• [TEXT PROVIDED]:
-*-
# Import Required Libraries

In [None]:
# For reading the data
import pandas as pd
import numpy as np
import sklearn
import scipy
from sklearn.preprocessing import StandardScaler
from numpy import isnan

# import the KNNimputer class
from sklearn.impute import KNNImputer

# For graphical visualization of data
import seaborn as sns
import matplotlib.pyplot as plt
%matplotlib inline

from sklearn.decomposition import PCA
from sklearn.cluster import KMeans,DBSCAN, AgglomerativeClustering
import scipy.cluster.hierarchy as sch


#from yellowbrick.cluster import SilhouetteVisualizer
from sklearn.metrics import  silhouette_score

import warnings
warnings.filterwarnings('ignore')

In [None]:
print(pd.__version__)
print(np.__version__)
print(sklearn.__version__)
print(scipy.__version__)

# Business Problem

Perform Clustering for the World Development Measurement and identify the number of clusters formed and draw inferences

# Data Ingestion

In [None]:
data1 = pd.read_csv(r'World_development_mesurement.csv')

In [None]:
data1

In [None]:
test = data1.iloc[10:,:]

In [None]:
test

In [None]:
data1.drop()

# Check Special Symbols in Data

In [None]:
data1['GDP'] = data1['GDP'].str.replace('$','')
data1['GDP'] = data1['GDP'].str.replace(',','')
data1['GDP'] = data1['GDP'].astype(float)
-*-
• [DATA SHOWN]:
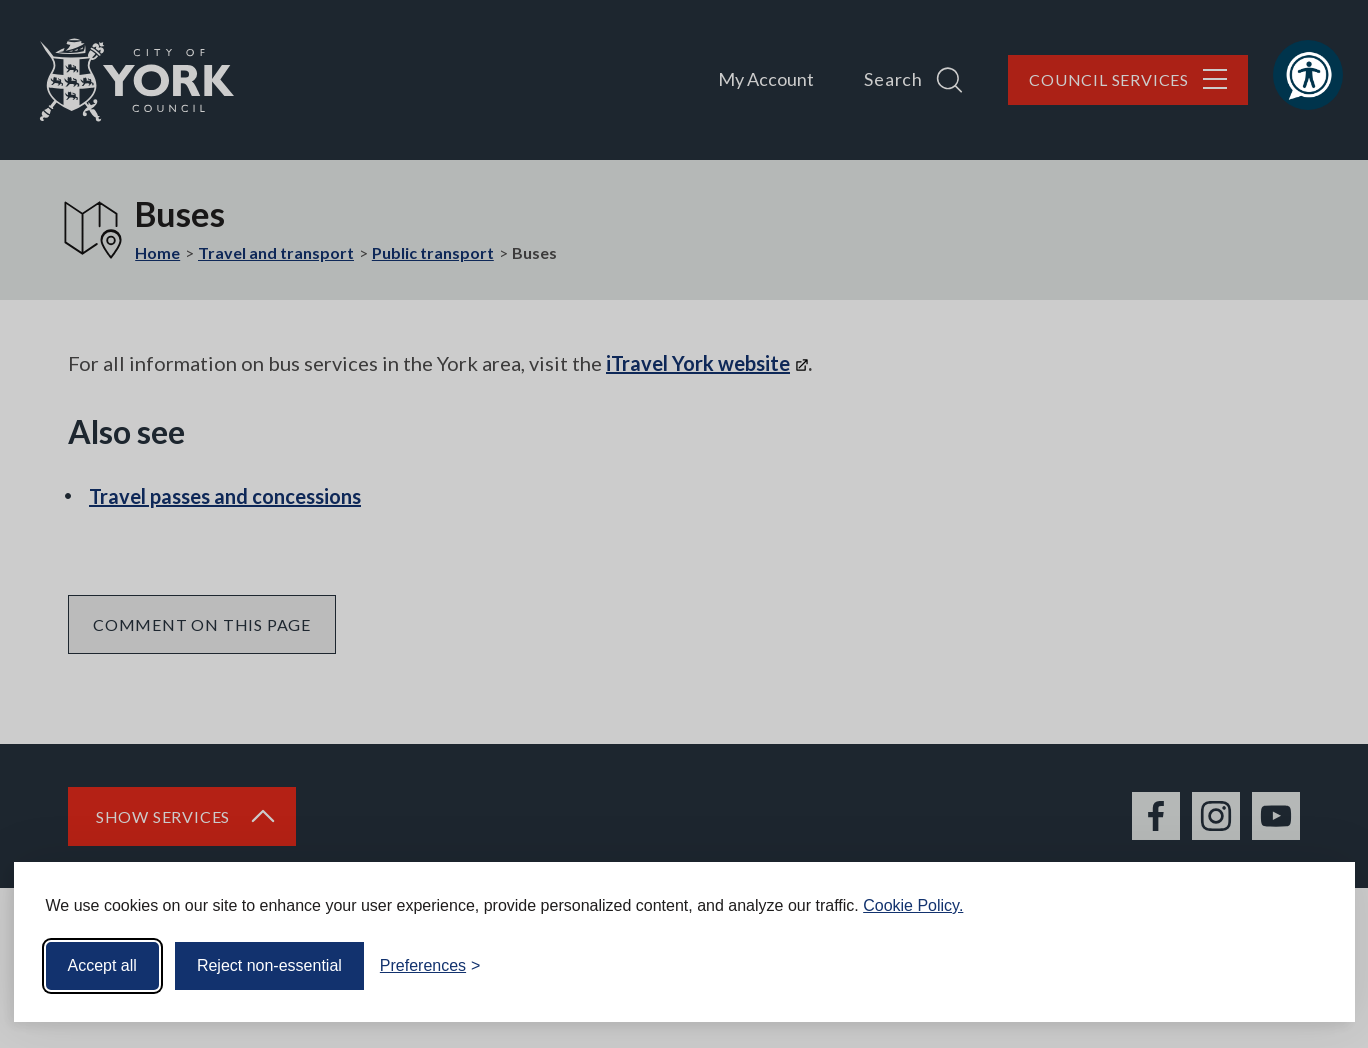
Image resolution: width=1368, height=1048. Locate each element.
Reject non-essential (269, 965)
-*-
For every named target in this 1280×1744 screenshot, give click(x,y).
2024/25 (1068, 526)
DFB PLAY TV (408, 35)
-*-
• [PROBLEM TO WORK ON]: Continue the World Development Measurement clustering notebook after its last line, which converts the GDP column to float.

• [EXPECTED ANSWER]:
In [None]:

data1['Health Exp/Capita'] = data1['Health Exp/Capita'].str.replace('$','')
data1['Health Exp/Capita'] = data1['Health Exp/Capita'].str.replace(',','')
data1['Health Exp/Capita'] = data1['Health Exp/Capita'].astype(float)

In [None]:
data1['Tourism Inbound'] = data1['Tourism Inbound'].str.replace('$','')
data1['Tourism Inbound'] = data1['Tourism Inbound'].str.replace(',','')
data1['Tourism Inbound'] = data1['Tourism Inbound'].astype(float)

In [None]:
data1['Tourism Outbound'] = data1['Tourism Outbound'].str.replace('$','')
data1['Tourism Outbound'] = data1['Tourism Outbound'].str.replace(',','')
data1['Tourism Outbound'] = data1['Tourism Outbound'].astype(float)

In [None]:
data1['Business Tax Rate'] = data1['Business Tax Rate'].str.replace('%','')
#data1['Business Tax Rate'] = data1['Tourism Outbound'].str.replace(',','')
data1['Business Tax Rate'] = data1['Business Tax Rate'].astype(float)


In [None]:
# Calculating Percentage
data1['Business Tax Rate'] = data1['Business Tax Rate'] /  100

In [None]:
data1

In [None]:
data=data1.copy()

In [None]:
data.shape

In [None]:
data.columns

In [None]:
data.info()

In [None]:
data.dtypes

In [None]:
data.memory_usage()

In [None]:
round(data.describe(),2)

In [None]:
round(data.describe().T,2)

# EDA

# Seperate Categorical and Numerical features

In [None]:
categorical_col = [fea for fea in data.columns if data[fea].dtype == 'O']
categorical_col

In [None]:
numerical_col = [fea for fea in data.columns if data[fea].dtype != 'O']
numerical_col

# Check the Null Values

In [None]:
data.isna().sum()

# KNN Imputation

In [None]:
imputer = KNNImputer(n_neighbors=5, weights='uniform', metric='nan_euclidean')

In [None]:
data.drop('Country',inplace=True,axis=1)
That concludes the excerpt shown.